__Page excerpt__

** BEGIN **

Saint George Tattoo Designs are easily the most asked for design from Dark Design Graphics. Generally after potential customers find our previous Saint George Design Article we are asked is the picture available and how much to buy the design. All of Dark Design Graphics’ tattoo designs and illustrations are unique and personalized to the customer. This means a lot of back and forth between clients trying to create their perfect design.
You may remember in my previous article Skull And Flowers – How We Design A Tattoo I mentioned that a Lightbox is one of the designers most useful tools. In this article I will be talking about some of the techniques used with a lightbox to get your design just right. Before starting any of this I make sure I have a decent amount of cheap and thin paper to use while creating my design.
Adjusting Your Design Using a Lightbox
The first technique when using a lightbox is moving a part of your drawing you do not like or need to move to a different area. When designing tattoos we are constantly working with the client to make sure we are going in the direction they like. So when we have received feedback from our client on what they may like and what they do not like, the next obvious step is making changes. In this design I needed to change the direction of the dragons head to face towards Saint Georges Shield. I did this by tracing the dragons head on a second piece of paper, moving it under the original concept drawing, facing the direction it needed to point in. Rubbing out the original dragons head and tracing the adjusted head, very simple and time saving technique. This technique ‘Adjusting your design’, can be seen at 0.37 in the video below.
Tracing A Tattoo
As you can see from the Saint George tattoo images above, the next step is tracing and adjusting your rough sketch, planning for where the shadows will go and adding detail. By putting another clean sheet of paper over the first you can trace the parts of the image that work and adjust the parts that don’t. By doing this I have come up with a cleaner and better looking sketch with an aim to start the inking process. Although the image may not look cleaner to everyone, it is essentially a guide for myself, so that I know where to add the ink. This technique can be seen at 0.43 into the video below.

** END **

Continue the article on using a lightbox to design a Saint George tattoo, starting after its last sentence.

__Extracted entries__
** BEGIN **

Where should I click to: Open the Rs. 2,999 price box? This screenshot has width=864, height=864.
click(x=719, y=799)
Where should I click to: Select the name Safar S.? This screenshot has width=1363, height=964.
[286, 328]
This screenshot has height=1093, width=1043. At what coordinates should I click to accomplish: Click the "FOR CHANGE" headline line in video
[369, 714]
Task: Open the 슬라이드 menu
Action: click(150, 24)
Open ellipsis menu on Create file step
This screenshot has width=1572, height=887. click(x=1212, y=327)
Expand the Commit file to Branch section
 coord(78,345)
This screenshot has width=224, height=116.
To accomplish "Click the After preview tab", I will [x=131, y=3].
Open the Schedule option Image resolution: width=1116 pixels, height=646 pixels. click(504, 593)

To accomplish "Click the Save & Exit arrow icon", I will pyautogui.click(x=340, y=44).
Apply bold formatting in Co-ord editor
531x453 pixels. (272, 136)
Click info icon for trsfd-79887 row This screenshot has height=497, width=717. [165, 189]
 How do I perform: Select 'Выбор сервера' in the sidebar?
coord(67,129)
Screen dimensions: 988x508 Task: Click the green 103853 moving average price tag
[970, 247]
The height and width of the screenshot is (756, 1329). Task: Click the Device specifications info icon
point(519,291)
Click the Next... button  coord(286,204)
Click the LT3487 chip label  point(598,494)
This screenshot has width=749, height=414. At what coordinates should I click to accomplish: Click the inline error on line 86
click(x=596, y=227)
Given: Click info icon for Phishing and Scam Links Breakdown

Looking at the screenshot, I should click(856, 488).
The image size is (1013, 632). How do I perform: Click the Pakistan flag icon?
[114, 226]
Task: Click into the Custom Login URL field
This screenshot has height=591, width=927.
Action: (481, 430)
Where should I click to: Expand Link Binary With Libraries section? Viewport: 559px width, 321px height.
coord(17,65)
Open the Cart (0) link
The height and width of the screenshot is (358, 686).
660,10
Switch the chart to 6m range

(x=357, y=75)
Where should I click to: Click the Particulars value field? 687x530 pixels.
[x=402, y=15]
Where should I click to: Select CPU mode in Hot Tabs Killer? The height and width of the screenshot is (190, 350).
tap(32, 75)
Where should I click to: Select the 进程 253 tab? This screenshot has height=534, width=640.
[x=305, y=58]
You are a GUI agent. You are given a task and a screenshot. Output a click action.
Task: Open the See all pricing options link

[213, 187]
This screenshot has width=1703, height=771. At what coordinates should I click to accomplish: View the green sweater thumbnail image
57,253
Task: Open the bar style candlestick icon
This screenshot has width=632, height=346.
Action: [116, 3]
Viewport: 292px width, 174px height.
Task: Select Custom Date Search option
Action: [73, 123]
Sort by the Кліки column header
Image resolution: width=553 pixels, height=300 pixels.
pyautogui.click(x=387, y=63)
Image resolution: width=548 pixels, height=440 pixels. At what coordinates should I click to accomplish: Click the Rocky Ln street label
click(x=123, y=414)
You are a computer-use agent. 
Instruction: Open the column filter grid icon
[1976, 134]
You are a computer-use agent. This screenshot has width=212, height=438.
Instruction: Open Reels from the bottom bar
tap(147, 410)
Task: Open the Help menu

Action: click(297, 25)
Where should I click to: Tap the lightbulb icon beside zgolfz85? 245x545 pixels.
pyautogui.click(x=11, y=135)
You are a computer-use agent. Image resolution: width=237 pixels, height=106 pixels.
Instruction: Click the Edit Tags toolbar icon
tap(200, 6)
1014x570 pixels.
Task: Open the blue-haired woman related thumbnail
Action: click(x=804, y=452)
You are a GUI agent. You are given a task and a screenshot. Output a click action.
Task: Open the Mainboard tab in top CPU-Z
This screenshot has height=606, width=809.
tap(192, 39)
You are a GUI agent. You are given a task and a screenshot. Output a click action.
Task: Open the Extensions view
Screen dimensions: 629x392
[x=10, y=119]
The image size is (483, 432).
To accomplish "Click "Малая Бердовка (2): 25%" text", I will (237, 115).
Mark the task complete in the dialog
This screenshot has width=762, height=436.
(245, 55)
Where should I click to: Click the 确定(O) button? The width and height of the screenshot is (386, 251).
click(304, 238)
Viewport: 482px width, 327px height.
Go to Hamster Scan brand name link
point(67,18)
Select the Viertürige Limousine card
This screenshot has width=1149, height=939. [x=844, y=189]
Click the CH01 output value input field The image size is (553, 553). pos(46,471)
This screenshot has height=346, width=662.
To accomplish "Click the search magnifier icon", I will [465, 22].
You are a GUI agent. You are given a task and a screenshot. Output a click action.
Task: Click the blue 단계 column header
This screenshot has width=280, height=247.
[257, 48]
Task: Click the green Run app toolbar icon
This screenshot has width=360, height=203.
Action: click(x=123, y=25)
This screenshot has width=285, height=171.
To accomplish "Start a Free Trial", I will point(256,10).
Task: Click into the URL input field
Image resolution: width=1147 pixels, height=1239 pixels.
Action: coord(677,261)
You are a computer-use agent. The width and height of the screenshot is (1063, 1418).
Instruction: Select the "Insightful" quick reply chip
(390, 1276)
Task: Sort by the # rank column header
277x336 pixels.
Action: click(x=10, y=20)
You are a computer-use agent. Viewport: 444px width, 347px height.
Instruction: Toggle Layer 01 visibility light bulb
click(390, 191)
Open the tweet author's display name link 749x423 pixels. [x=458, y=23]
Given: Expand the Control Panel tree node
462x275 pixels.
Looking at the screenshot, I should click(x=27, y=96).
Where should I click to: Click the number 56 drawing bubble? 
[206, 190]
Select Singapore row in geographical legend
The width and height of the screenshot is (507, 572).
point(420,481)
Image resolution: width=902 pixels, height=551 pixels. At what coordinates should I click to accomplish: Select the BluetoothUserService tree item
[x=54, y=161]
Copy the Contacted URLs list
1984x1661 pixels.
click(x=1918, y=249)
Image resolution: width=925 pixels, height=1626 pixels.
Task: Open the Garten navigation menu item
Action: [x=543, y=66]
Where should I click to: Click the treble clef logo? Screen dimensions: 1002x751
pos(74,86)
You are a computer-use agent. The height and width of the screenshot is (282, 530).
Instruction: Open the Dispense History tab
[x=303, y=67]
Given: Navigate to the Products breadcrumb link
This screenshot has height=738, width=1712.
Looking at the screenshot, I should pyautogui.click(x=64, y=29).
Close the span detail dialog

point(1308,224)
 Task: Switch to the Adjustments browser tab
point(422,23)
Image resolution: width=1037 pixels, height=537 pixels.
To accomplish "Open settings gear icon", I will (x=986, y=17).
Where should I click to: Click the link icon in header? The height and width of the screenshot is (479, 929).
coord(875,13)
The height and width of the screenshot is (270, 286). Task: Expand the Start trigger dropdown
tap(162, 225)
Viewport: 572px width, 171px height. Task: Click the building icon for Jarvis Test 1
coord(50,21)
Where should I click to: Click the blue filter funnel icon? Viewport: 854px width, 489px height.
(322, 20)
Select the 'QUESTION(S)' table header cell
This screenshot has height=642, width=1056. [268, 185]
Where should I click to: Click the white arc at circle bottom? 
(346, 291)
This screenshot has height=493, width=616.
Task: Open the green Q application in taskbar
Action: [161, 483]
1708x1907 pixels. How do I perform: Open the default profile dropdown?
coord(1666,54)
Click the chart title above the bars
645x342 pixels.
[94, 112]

** END **

__Task answer__
Testing Ideas Before You Put Them On Your Drawing
If you are anything like me, once you really get into a drawing and find you are loving the direction it is going, you suddenly start becoming a bit more hesitant when adding to it. After all you do not want to ruin what you already have! Although we all use a rubber to fix anything like this when using pencils, the problems occur when you find you are rubbing out too much, going over lines you didn’t want to rub out and ruining the paper. But especially when using inks with rubbing out not an option.
This simple technique involves adding a sheet of paper over your design and sketching out the new areas you are thinking of adding. Using a lightbox you will be able to see how it will look. If you like how it looks you just put the sheet underneath your design, line it up and add it to your illustration. In the video above at 1.23 you can see what looks like me drawing the Dragon’s body/tail twice, I am actually using the technique described to make sure I get the tail just how I want.
Inking The Saint George Tattoo
The final technique is probably the most obvious one. When inking, colouring up or just doing your final rendition of your design you want to create a clean and finished drawing. You may also want to keep your concept sketches for future reference. So as can be seen in the video below all I need to do is add a fresh sheet of paper to on top of my guide sketch and start the final image. In this design it involved the inking process, colouring my design came next but by that stage with the ink all set the lightbox was not needed. To see how I use the lightbox when colouring up straight from my concept sketch have a look at the time lapse video in how to design a tattoo.
Using A Lightbox In Design
These are four main uses I put my Lightbox to but the possibilities are almost endless. If you have any other uses for your lightbox in design let us know in the comments section below. This Tattoo Design was just an example of a recent piece I completed, I use the lightbox with my illustrations, fine art and logo designs and pretty much anything that will involve me making edits and changes to my drawings. The Fine Art uses for a lightbox are actually very different from these and for me based around the ‘gridding’ technique but more about that later.
Saint George Tattoo Design
Using a Lightbox has considerably speed up my design process. It means I can now implement changes to a design straight after getting feedback and improve the turn around time of each unique and individual design I create. Please remember to leave your feedback and lightbox uses in the comment sections below or tell us what equipment you can not live without when creating your designs.
Below is the complete time lapse video including all edits and changes I made during this process. Have a look at our Youtube Channel to see more time lapse video from us. And follow us on Facebook and Tumblr for the latest news from Dark Design Graphics.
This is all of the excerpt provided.